Norton committed that GHHI will work to advance a national agenda to reduce the rate of childhood lead poisoning by 75 percent over the next five years.
“There are few diseases for which we have a known cure – lead poisoning is one of them,” said Norton. “If we remove the hazards from a home, we dramatically reduce the likelihood of lead poisoning and can effectively eliminate it as a major public health threat.”
About the Green & Healthy Homes Initiative™
The Green & Healthy Homes Initiative (formerly known as the Coalition to End Childhood Lead Poisoning*) replaces stand-alone programs with a comprehensive strategy to improve health, economic and social outcomes for children, families and seniors through a proven integrated housing intervention framework. GHHI is supported by the U.S. Department of Housing and Urban Development, the Centers for Disease Control and Prevention, the U.S. Department of Energy, and national and local philanthropies.

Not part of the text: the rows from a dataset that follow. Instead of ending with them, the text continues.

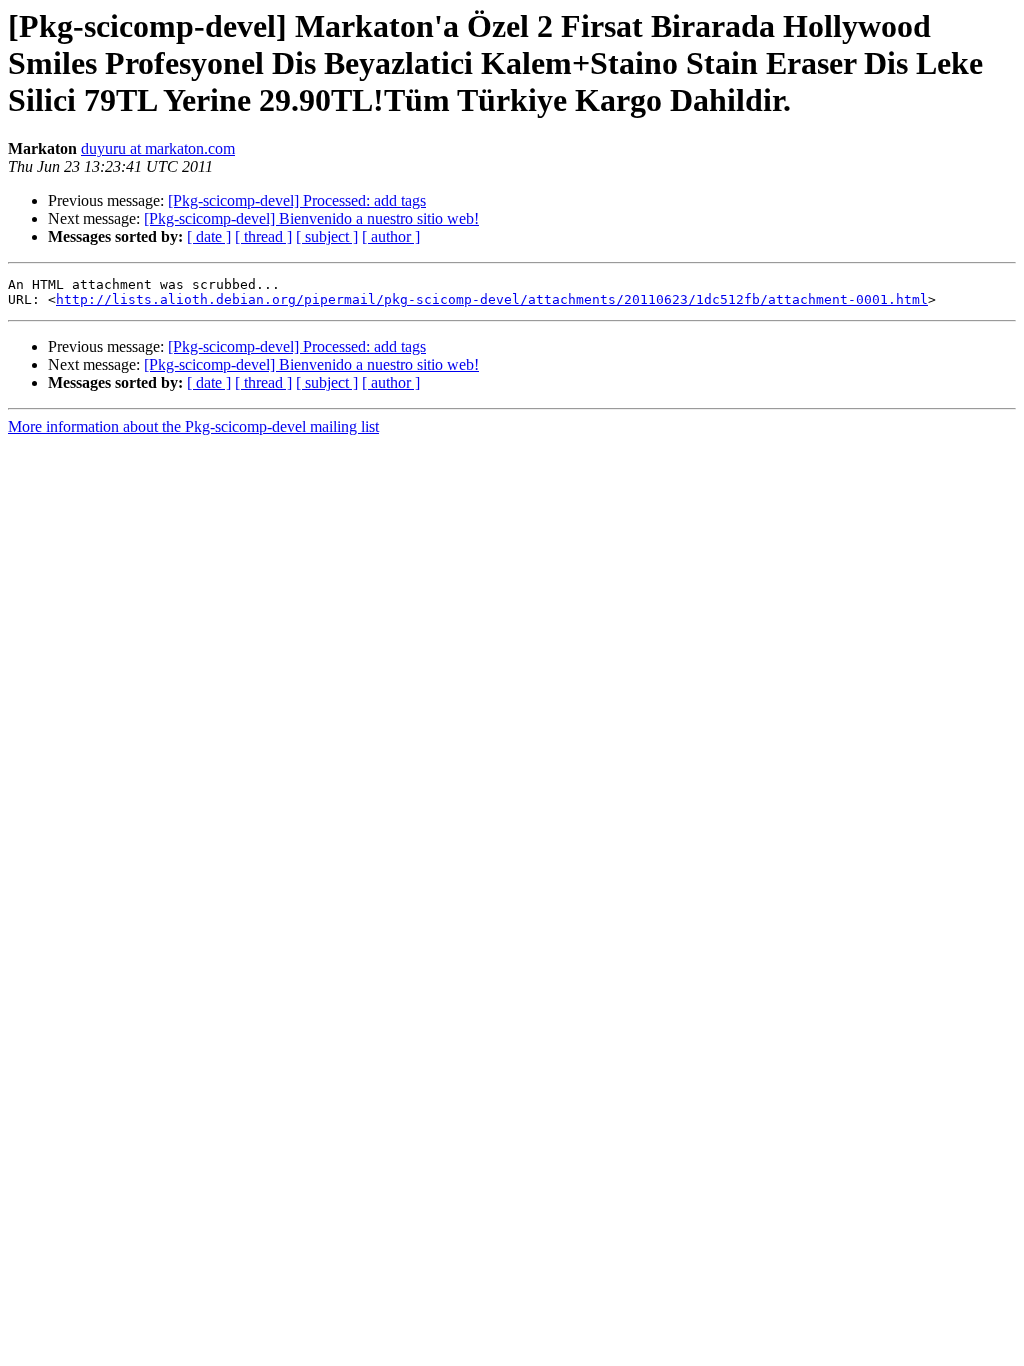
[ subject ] (327, 236)
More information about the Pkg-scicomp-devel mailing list (193, 426)
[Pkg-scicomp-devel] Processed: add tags (297, 200)
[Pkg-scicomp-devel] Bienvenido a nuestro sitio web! (311, 218)
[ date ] (209, 236)
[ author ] (391, 236)
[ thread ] (263, 236)
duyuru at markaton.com (158, 148)
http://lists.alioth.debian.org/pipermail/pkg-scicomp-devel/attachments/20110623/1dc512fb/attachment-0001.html (492, 299)
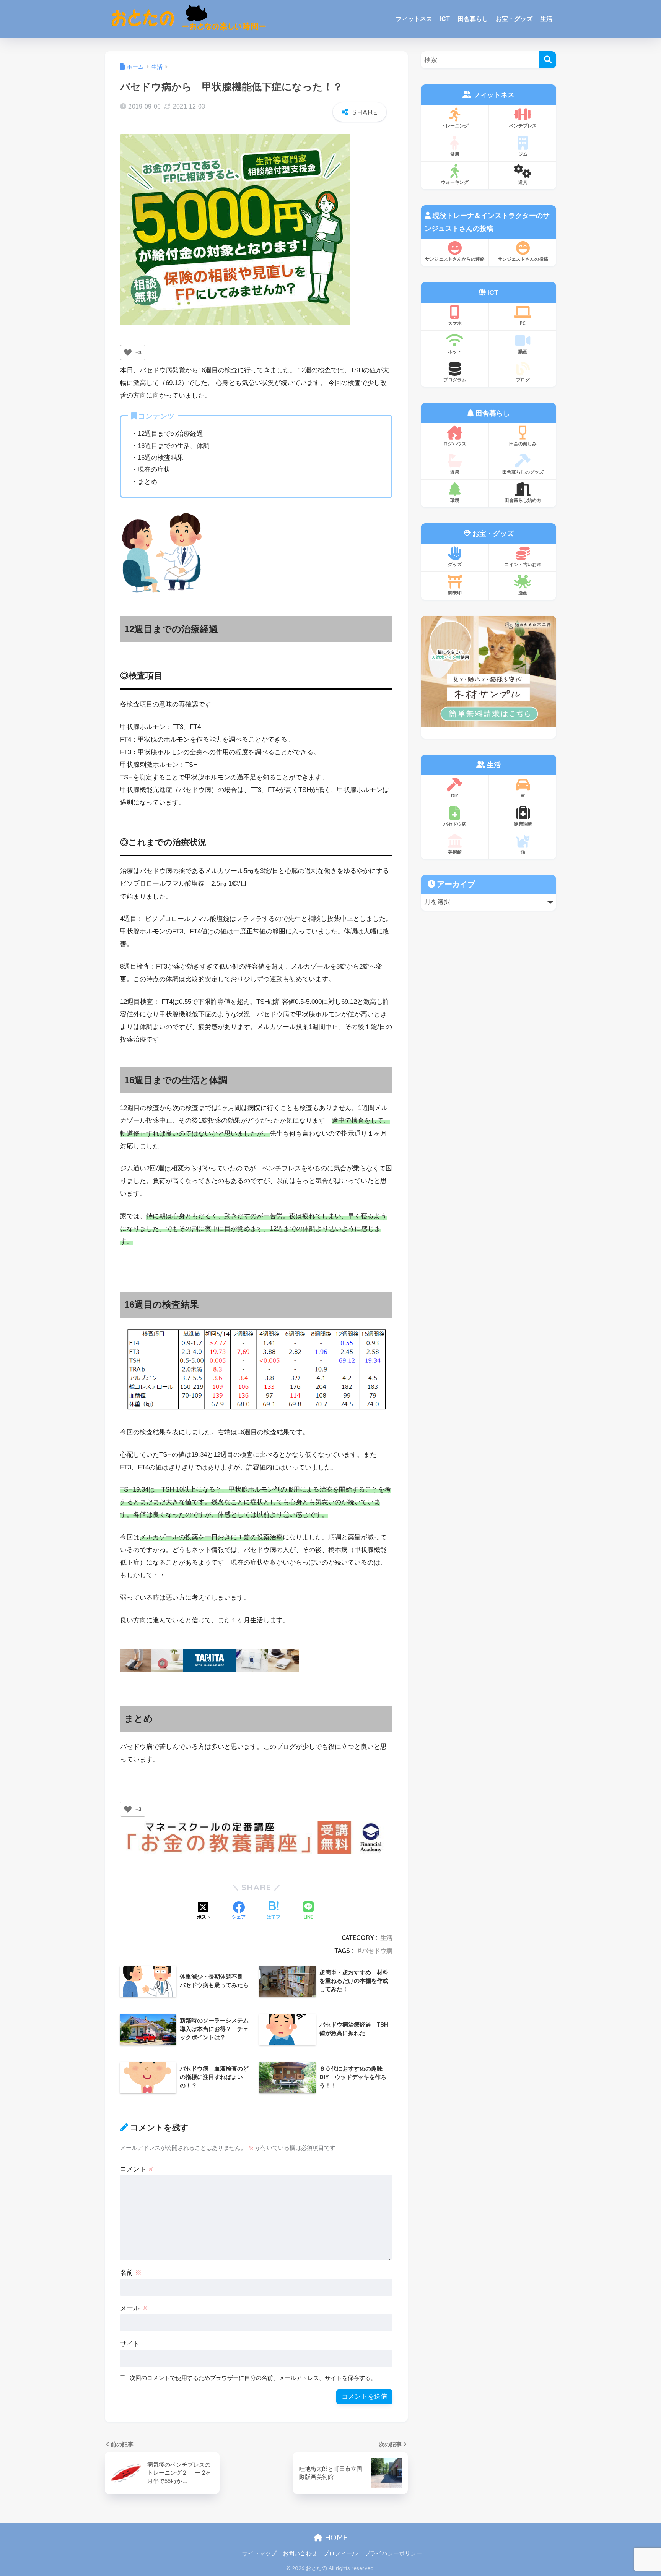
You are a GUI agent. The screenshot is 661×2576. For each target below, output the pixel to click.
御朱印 (455, 593)
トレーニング (455, 125)
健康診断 (523, 824)
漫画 (522, 593)
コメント (137, 2169)
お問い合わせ (300, 2553)
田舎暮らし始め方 (523, 500)
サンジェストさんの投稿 (523, 259)
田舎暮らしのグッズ (523, 472)
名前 (131, 2272)
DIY (454, 796)
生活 (546, 19)
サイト (130, 2343)
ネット (455, 351)
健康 (454, 154)
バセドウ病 (377, 1950)
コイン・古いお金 (523, 564)
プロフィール (340, 2553)
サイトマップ (259, 2553)
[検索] (547, 59)
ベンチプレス (523, 125)
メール (134, 2308)
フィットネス (414, 19)
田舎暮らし (472, 19)
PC (523, 323)
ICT (445, 19)
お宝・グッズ (514, 19)
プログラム (454, 380)
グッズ (455, 564)
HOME (335, 2537)
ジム (522, 154)
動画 (522, 351)
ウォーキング (455, 182)
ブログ (523, 380)
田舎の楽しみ (523, 443)
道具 (522, 182)
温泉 (454, 472)
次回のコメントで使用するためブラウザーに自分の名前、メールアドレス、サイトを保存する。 (253, 2378)
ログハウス (454, 443)
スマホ (455, 323)
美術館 (455, 852)
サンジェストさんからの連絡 (455, 259)
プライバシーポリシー (393, 2553)
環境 (454, 500)
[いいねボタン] (128, 352)
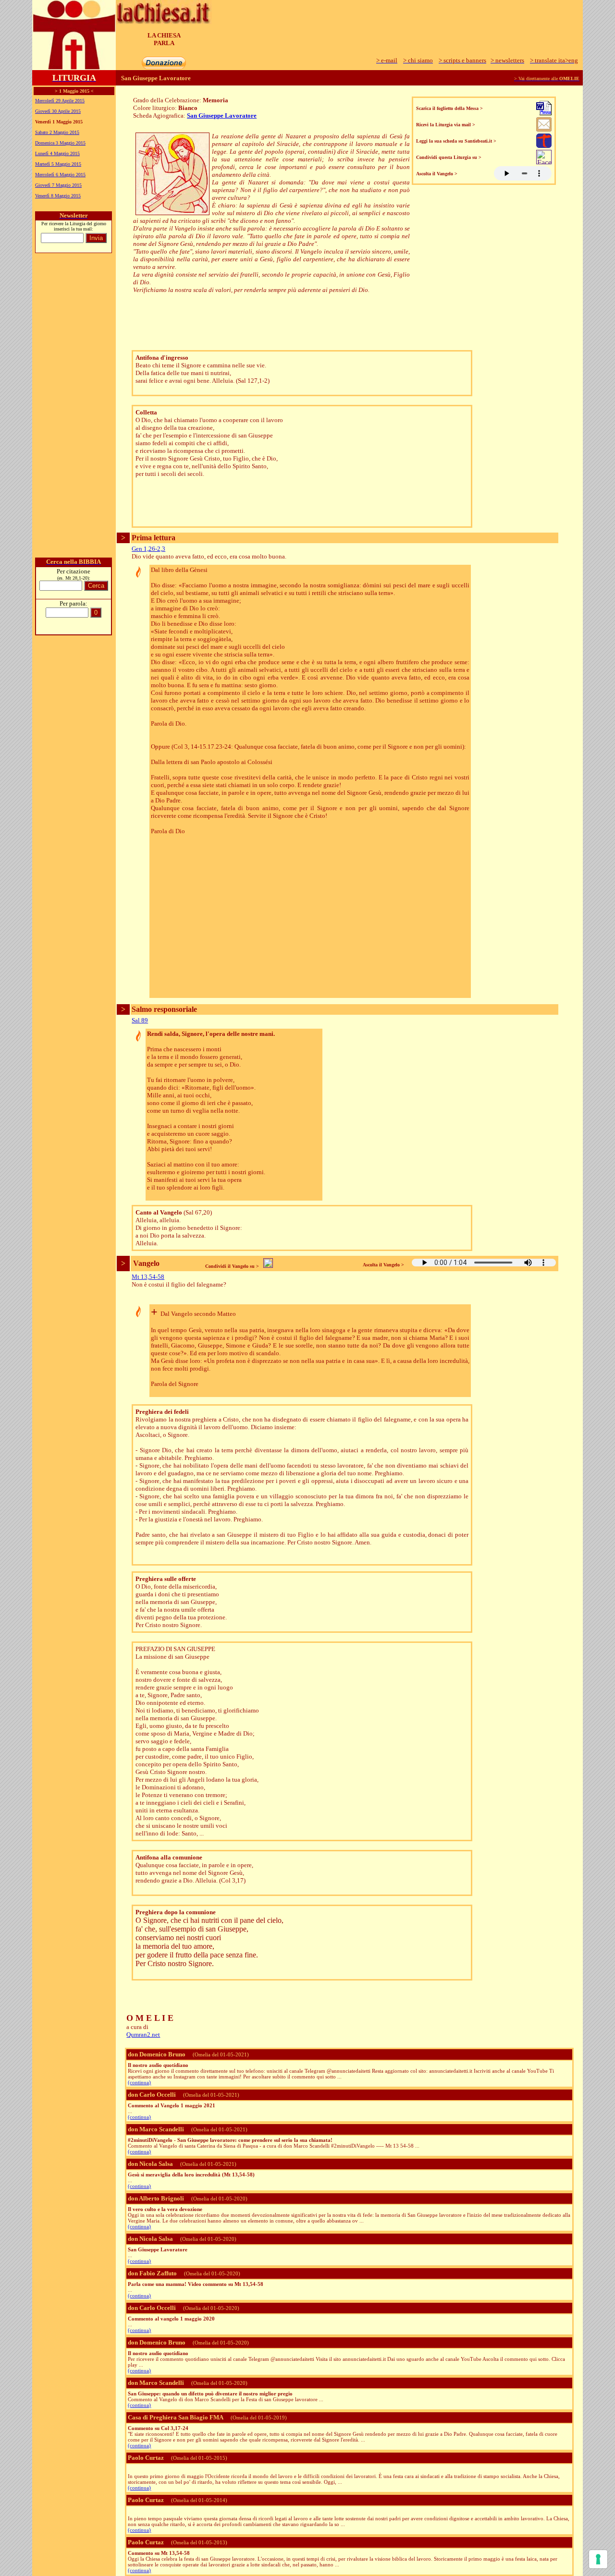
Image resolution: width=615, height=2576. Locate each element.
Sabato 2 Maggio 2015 (57, 132)
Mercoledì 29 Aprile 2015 (60, 100)
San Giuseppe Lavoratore (222, 115)
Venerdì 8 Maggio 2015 (58, 195)
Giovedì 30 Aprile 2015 (58, 111)
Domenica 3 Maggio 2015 (60, 143)
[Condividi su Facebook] (544, 162)
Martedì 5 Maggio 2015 (58, 164)
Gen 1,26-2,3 (148, 548)
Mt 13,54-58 (148, 1276)
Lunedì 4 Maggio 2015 (57, 153)
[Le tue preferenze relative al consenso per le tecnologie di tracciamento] (598, 2559)
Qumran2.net (143, 2034)
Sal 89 (140, 1020)
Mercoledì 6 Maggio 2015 (60, 174)
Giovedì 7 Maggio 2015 (58, 185)
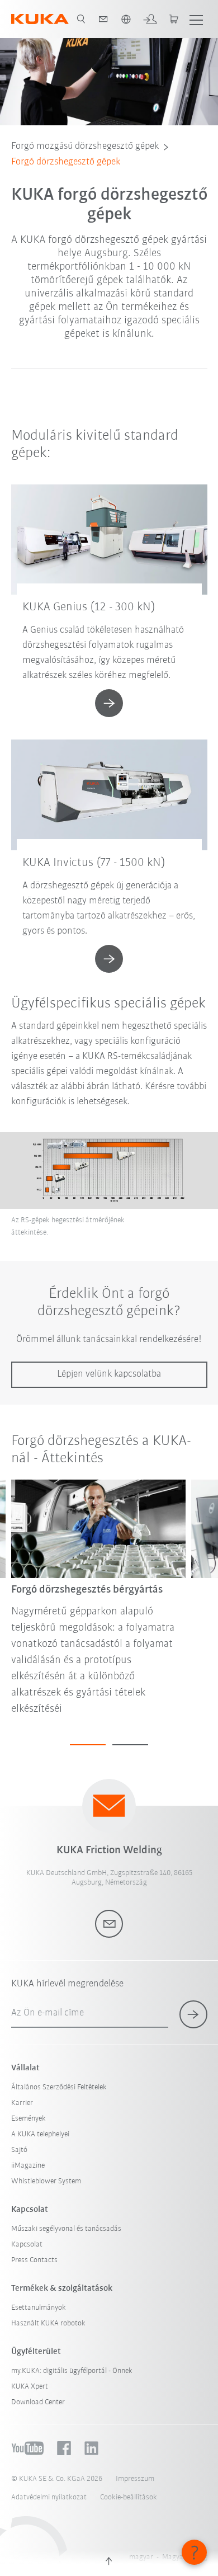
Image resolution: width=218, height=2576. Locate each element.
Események (28, 2119)
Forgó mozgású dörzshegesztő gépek (85, 147)
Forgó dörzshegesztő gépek (65, 162)
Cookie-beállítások (128, 2497)
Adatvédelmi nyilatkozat (49, 2497)
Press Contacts (34, 2260)
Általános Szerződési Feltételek (59, 2087)
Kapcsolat (26, 2244)
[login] (149, 19)
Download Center (38, 2402)
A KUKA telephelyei (40, 2134)
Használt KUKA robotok (48, 2323)
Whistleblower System (46, 2181)
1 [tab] (88, 1744)
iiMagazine (28, 2165)
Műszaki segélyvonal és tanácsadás (66, 2229)
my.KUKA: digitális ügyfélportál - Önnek (71, 2371)
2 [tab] (130, 1744)
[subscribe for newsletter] (193, 2014)
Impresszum (135, 2479)
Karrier (22, 2103)
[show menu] (196, 19)
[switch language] (126, 19)
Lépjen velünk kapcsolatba (109, 1374)
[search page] (81, 19)
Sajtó (19, 2150)
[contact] (103, 19)
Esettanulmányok (38, 2308)
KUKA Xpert (29, 2386)
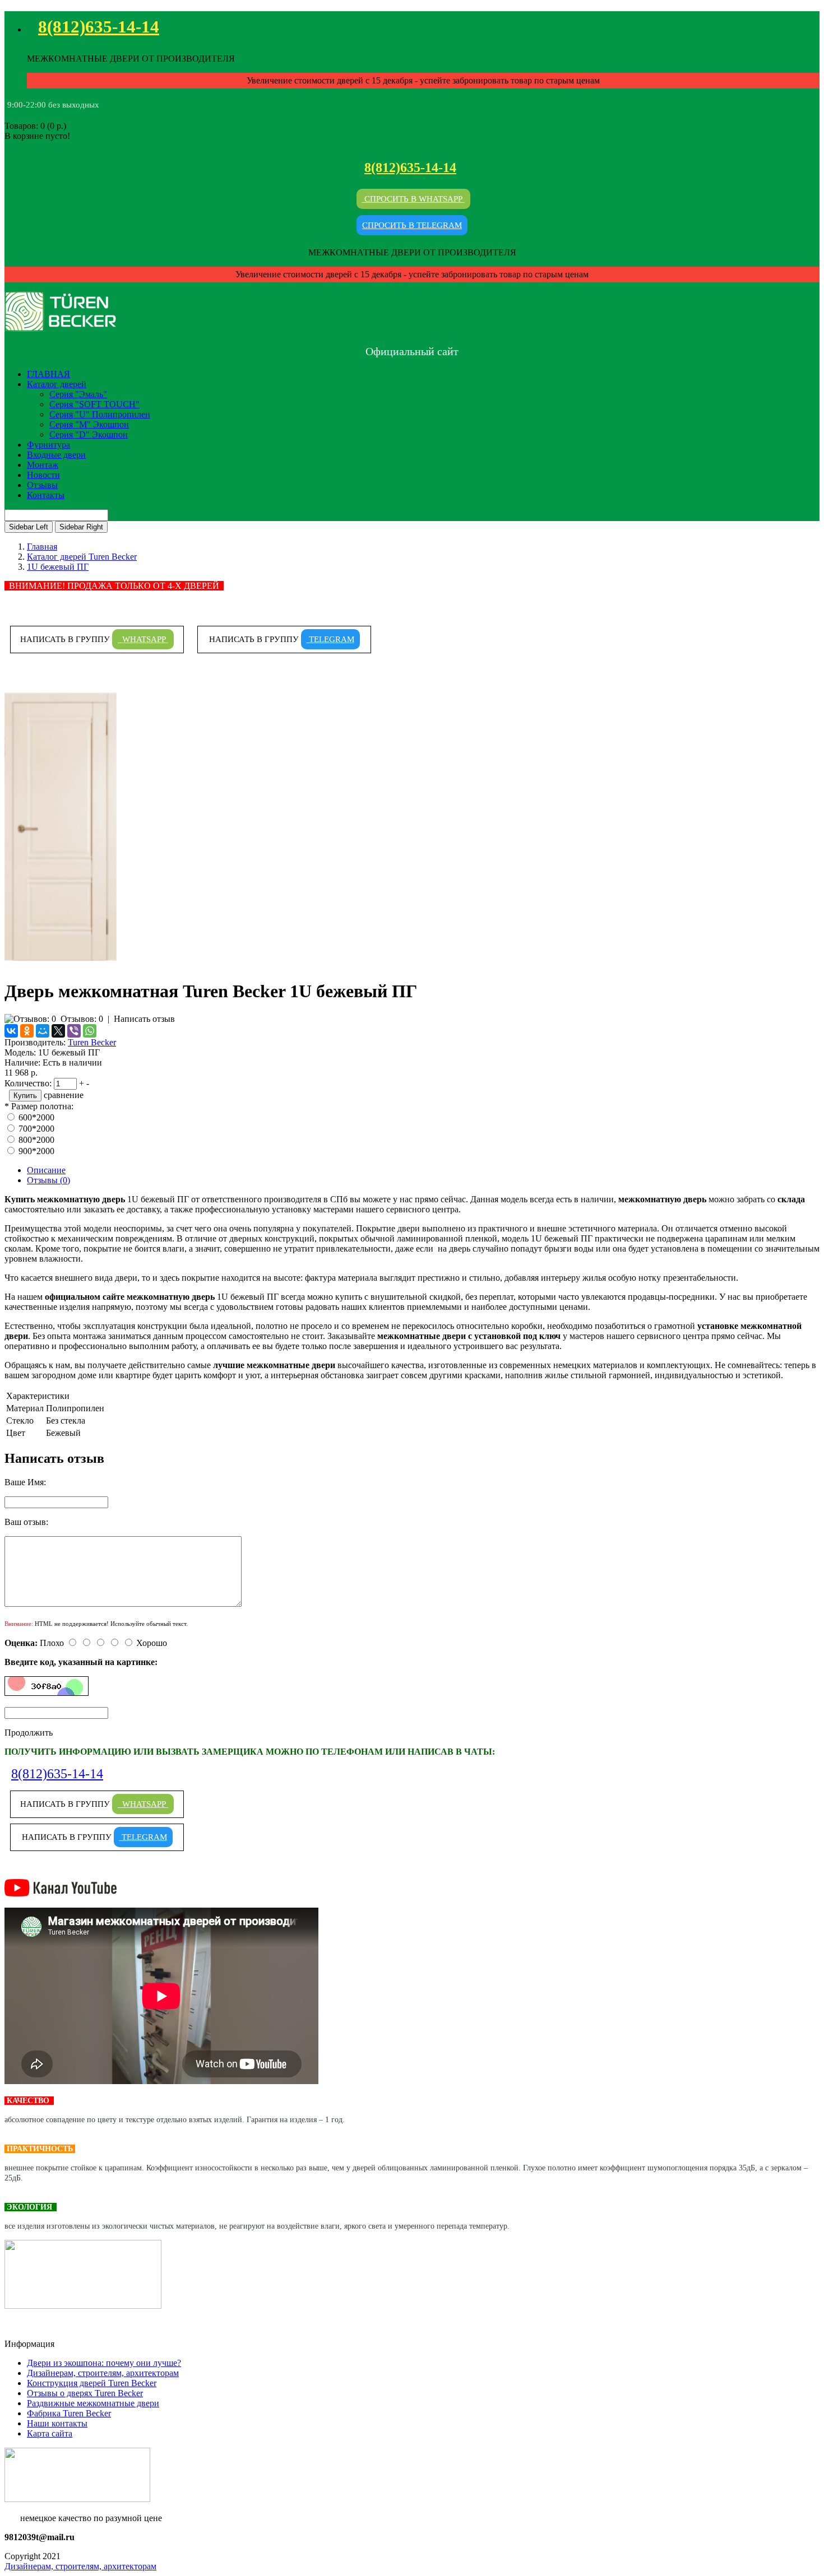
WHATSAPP (143, 639)
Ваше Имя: (25, 1482)
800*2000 (36, 1140)
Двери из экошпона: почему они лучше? (104, 2363)
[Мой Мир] (42, 1031)
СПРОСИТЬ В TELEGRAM (412, 225)
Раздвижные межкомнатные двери (93, 2403)
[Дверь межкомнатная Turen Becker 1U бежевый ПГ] (60, 964)
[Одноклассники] (27, 1031)
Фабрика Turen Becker (69, 2413)
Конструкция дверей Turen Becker (91, 2383)
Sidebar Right (81, 527)
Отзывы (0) (48, 1180)
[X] (58, 1031)
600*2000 (36, 1117)
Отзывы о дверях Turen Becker (85, 2393)
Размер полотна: (42, 1106)
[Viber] (74, 1031)
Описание (46, 1170)
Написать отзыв (144, 1019)
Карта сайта (49, 2433)
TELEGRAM (330, 639)
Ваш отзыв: (26, 1522)
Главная (42, 546)
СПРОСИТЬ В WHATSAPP (413, 198)
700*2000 (36, 1128)
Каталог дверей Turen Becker (82, 556)
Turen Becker (92, 1042)
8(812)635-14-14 (98, 26)
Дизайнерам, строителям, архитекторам (103, 2373)
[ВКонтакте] (11, 1031)
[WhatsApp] (89, 1031)
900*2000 (36, 1151)
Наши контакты (57, 2423)
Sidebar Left (28, 527)
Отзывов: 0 (82, 1019)
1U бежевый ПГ (58, 566)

GHHI manages local direct services programs in Baltimore, MD that include green and healthy housing interventions, training programs, and relocation, legal, and education services. Nationally, the organization is a leading provider of public policy and technical assistance services to government agencies, nonprofits, and philanthropy to support effective and efficient implementation of programs and policies that create energy efficient, healthy and safe homes.
Current GHHI sites: Atlanta, Baltimore, Buffalo, Chicago, Cleveland, Denver, Detroit, Dubuque, Flint, Jackson, New Haven, Oakland, Philadelphia, Providence, Salt Lake, and San Antonio. The organization plans to add 25 new sites over the next three years.